Korea, also one of the largest importers of crude oil in the world, has been active in the purchase of oil and gas assets and in attempting to secure long-term supply. In December, Korean National Oil Corporation (KNOC) bought Harvest Energy Trust (whose assets included the BlackGold Oil Sands Project) for US $4.11 billion. In July 2010, KNOC contracted with a Korean construction firm to build the 10,000 bpd BlackGold Phase 1 in-situ project. KNOC subsequently filed for regulatory approval for a 20,000 bpd expansion of this project and has expressed an interest in future acquisitions of oil and gas assets in Alberta.


Japan has had interests in the oil sands for several decades. Japan Oil Sands Canada Limited (JACOS), 86% owned by Japan Petroleum Exploration Co., Ltd., began investing in the Alberta oil sands in 1978 and was one of the first companies to become involved with “in-situ” development. Currently, JACOS operates the Hangingstone project located near Fort McMurray and quietly and consistently produces 8-10,000 bpd of bitumen using SAGD technology. JACOS’ holdings in the Athabasca region encompass 46,000 hectares and are estimated to contain 1.7 billion barrels of bitumen.

Nippon Oil Exploration of Japan holds a 5% interest in the Syncrude project through its subsidiary company, Mocal Energy. In 2007, a Japanese company INPEX, acquired a 10% interest in the Joslyn Oil Sands Project, which is led by Total.
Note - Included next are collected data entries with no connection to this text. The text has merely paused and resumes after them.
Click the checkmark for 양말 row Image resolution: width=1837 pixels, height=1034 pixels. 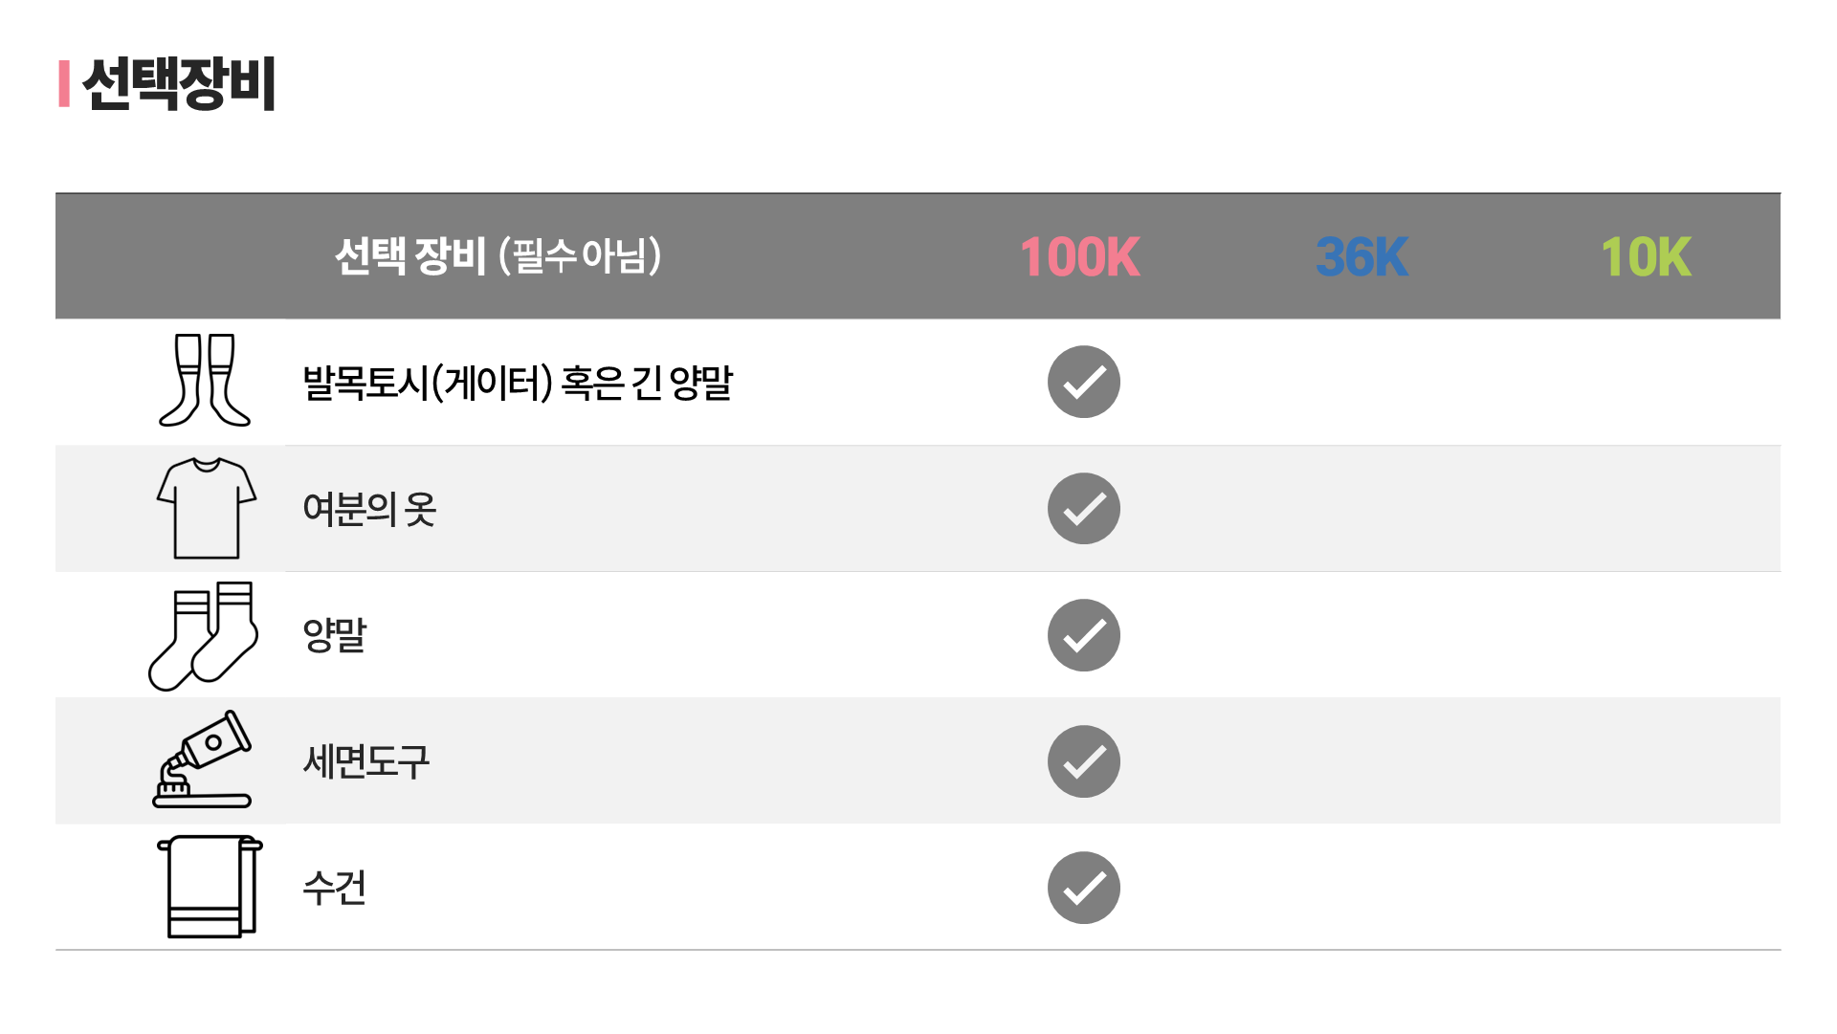[x=1083, y=635]
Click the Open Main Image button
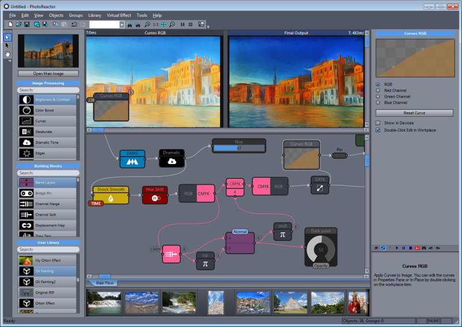The image size is (462, 327). [x=48, y=73]
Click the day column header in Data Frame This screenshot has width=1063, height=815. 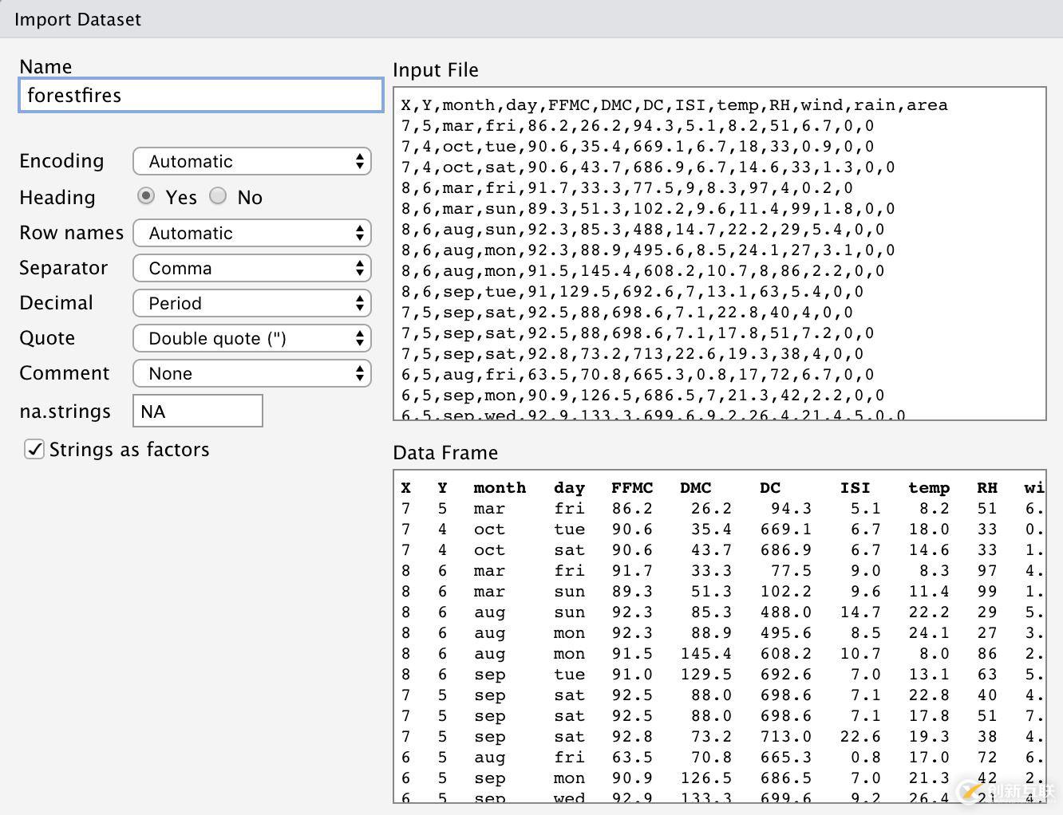coord(569,488)
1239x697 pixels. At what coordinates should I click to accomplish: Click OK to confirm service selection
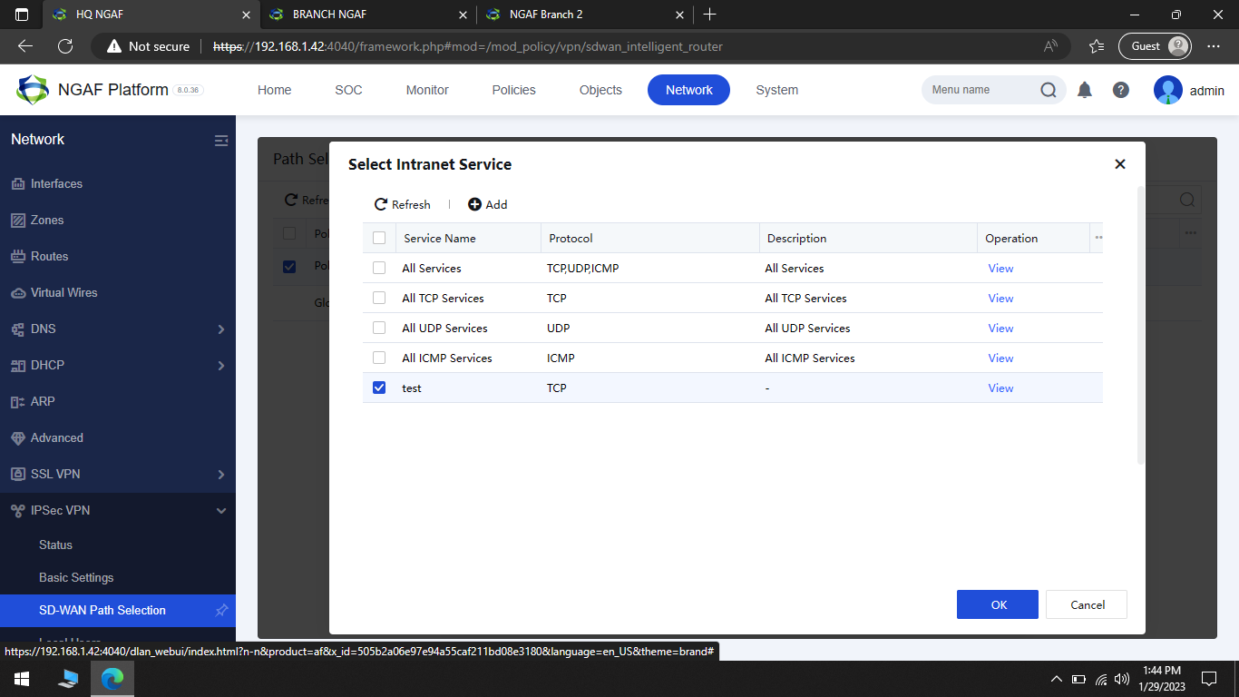[997, 604]
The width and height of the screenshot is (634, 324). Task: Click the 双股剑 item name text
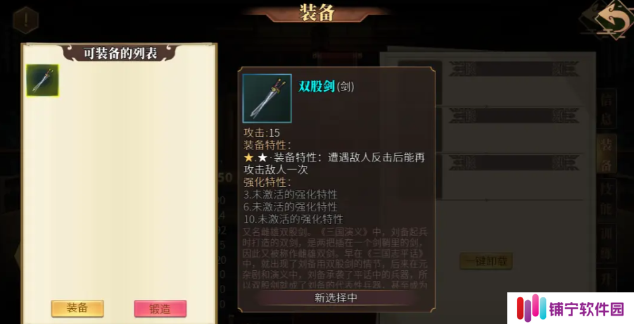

The Joslyn Project is expected to produce bitumen by 2017. The Project is located 65 km northwest of Fort MacMurray in the Athabasca Oil Sands and covers 221 square kilometres. It is expected that this project will be developed in multiple phases and ultimately yield two billion barrels of bitumen over 30 years. Such projects are clearly for investors with a long-term investment horizon.
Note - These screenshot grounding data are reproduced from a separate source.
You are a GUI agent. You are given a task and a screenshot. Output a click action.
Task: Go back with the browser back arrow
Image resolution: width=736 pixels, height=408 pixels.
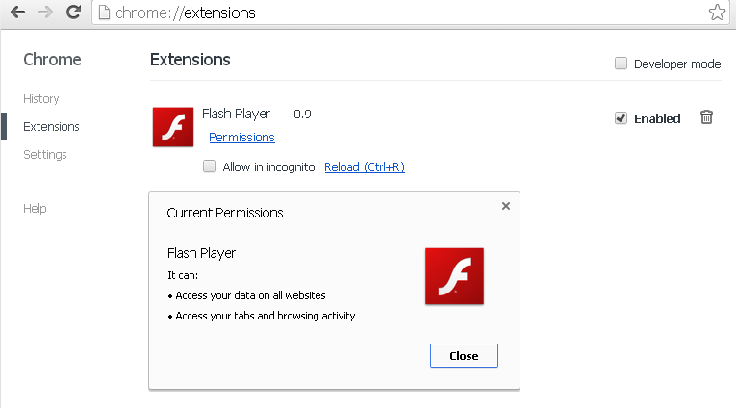pos(17,12)
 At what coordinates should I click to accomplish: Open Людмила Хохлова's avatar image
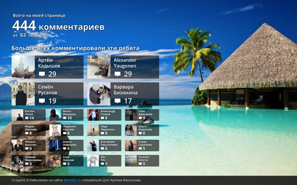tap(55, 130)
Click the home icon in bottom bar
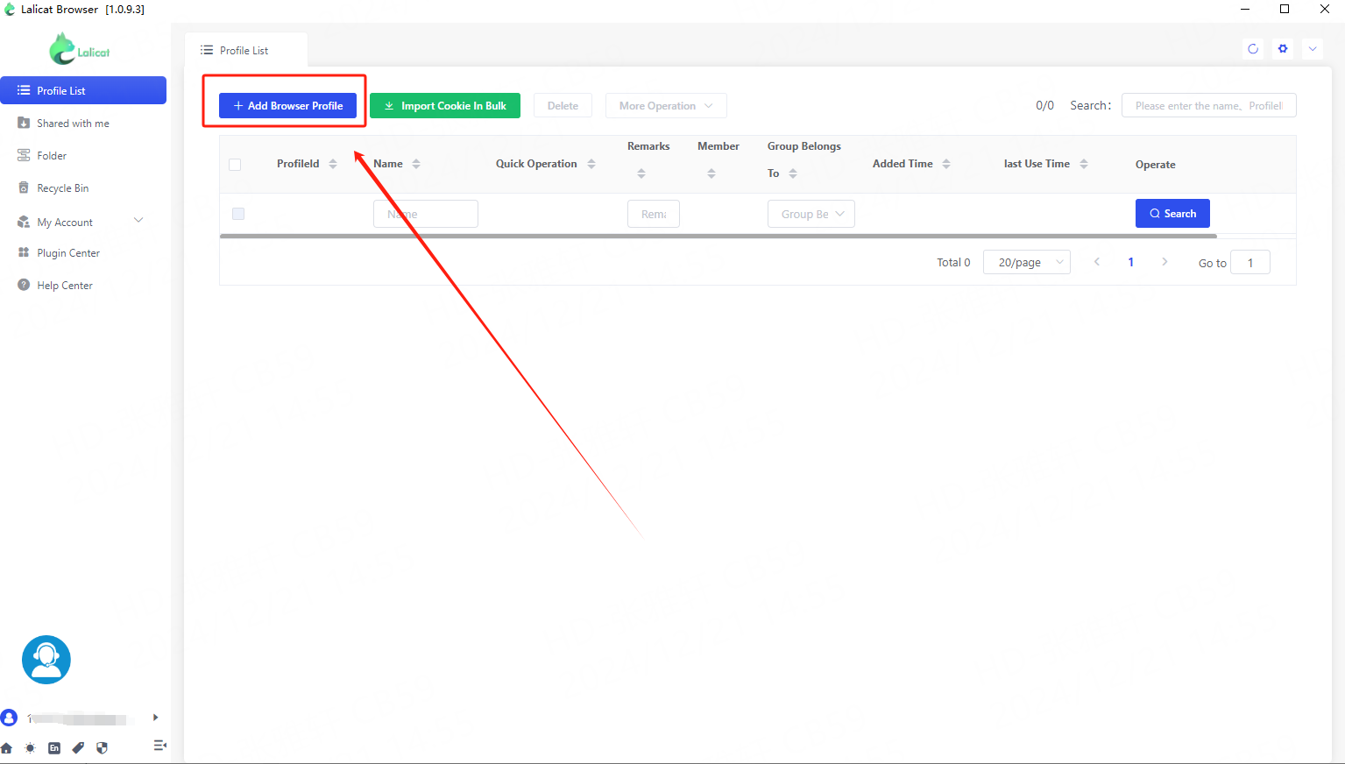Image resolution: width=1345 pixels, height=764 pixels. click(7, 748)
Japan has minimal domestic oil reserves and is the third largest net importer of crude oil in the world.


Although it has already attracted investors from the United States, Japan, Norway, France, South Korea, the Netherlands and Thailand, overseas investment in the oil sands is in its infancy. Pipeline projects, connecting the oil sands to the West Coast of North America and on to Asian markets, along with uncertain hydrocarbon supply from the OPEC consortium and many (perhaps even most) of the other major oil exporting nations, is likely to focus increasing investor attention in the Athabasca Oil Sands. CAPP predicts a very bright future for the oil sands, particularly in view of the apparent increased competitiveness for global oil assets. Newly available capital is allowing projects to overcome tight credit markets and concerns surrounding construction cost sensitivity. CAPP predicts that Canada could produce 3.5 million barrels of bitumen per day, by 2025. Doing so would require that bitumen production triple in the next 15 years. Much of the capital required to make this a reality will certainly come from non-Canadian sources.
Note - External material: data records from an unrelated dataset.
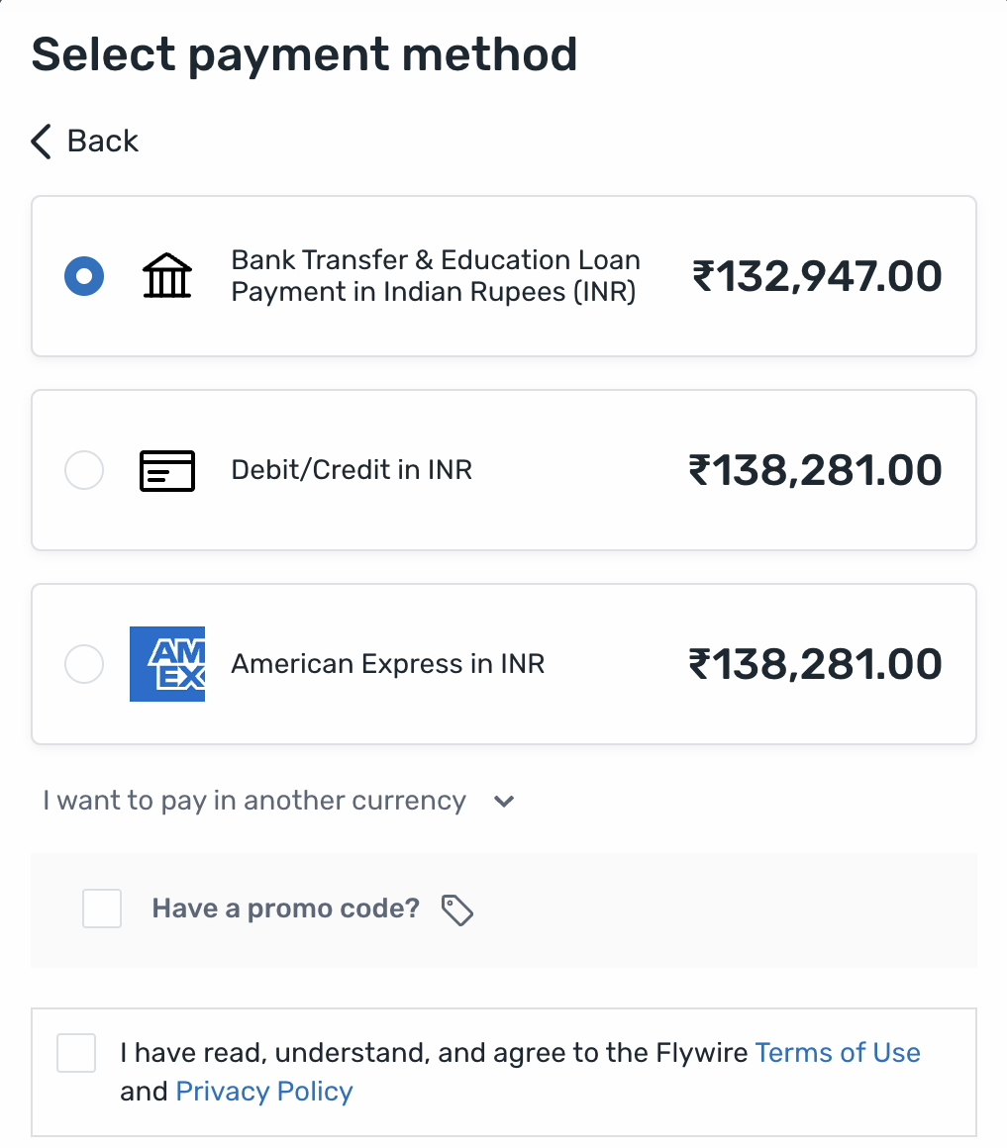Click the promo code tag icon
The width and height of the screenshot is (1007, 1148).
pyautogui.click(x=456, y=909)
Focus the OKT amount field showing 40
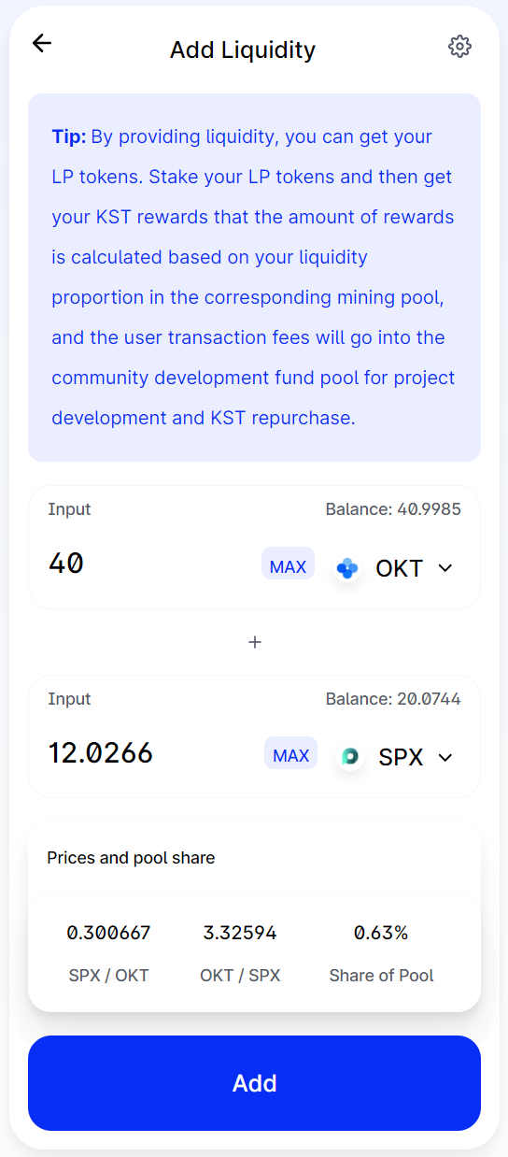This screenshot has width=508, height=1157. [149, 564]
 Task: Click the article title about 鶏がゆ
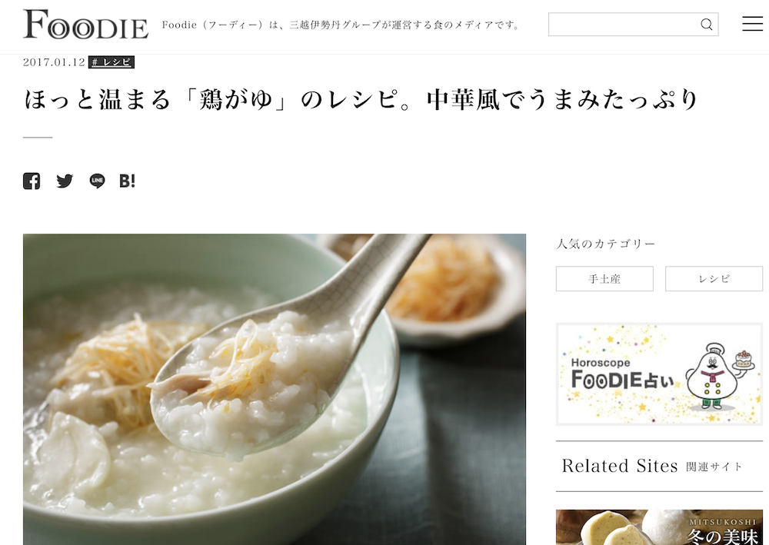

The rationale supporting non-Canadian investment in the oil sands, while clearly entrepreneurial, is sometimes less than transparent. Do the investors, in an effort to ensure security of a hydrocarbon supply, simply want to take possession of raw bitumen, or a blend thereof, for their own domestic use, or to perhaps swap existing resources for some hydrocarbons that are more easily transported to their country? Are those entities acquiring oil sands interests so that they might access and exploit particular technology for use in their home country or for some other purpose? Perhaps in-bound investment is motivated by nothing more nefarious than a 'profit motive'! The longer term motives of investors may be as many and varied as the investors themselves and the more realistic explanations and motivations for investment may well be continuing to evolve.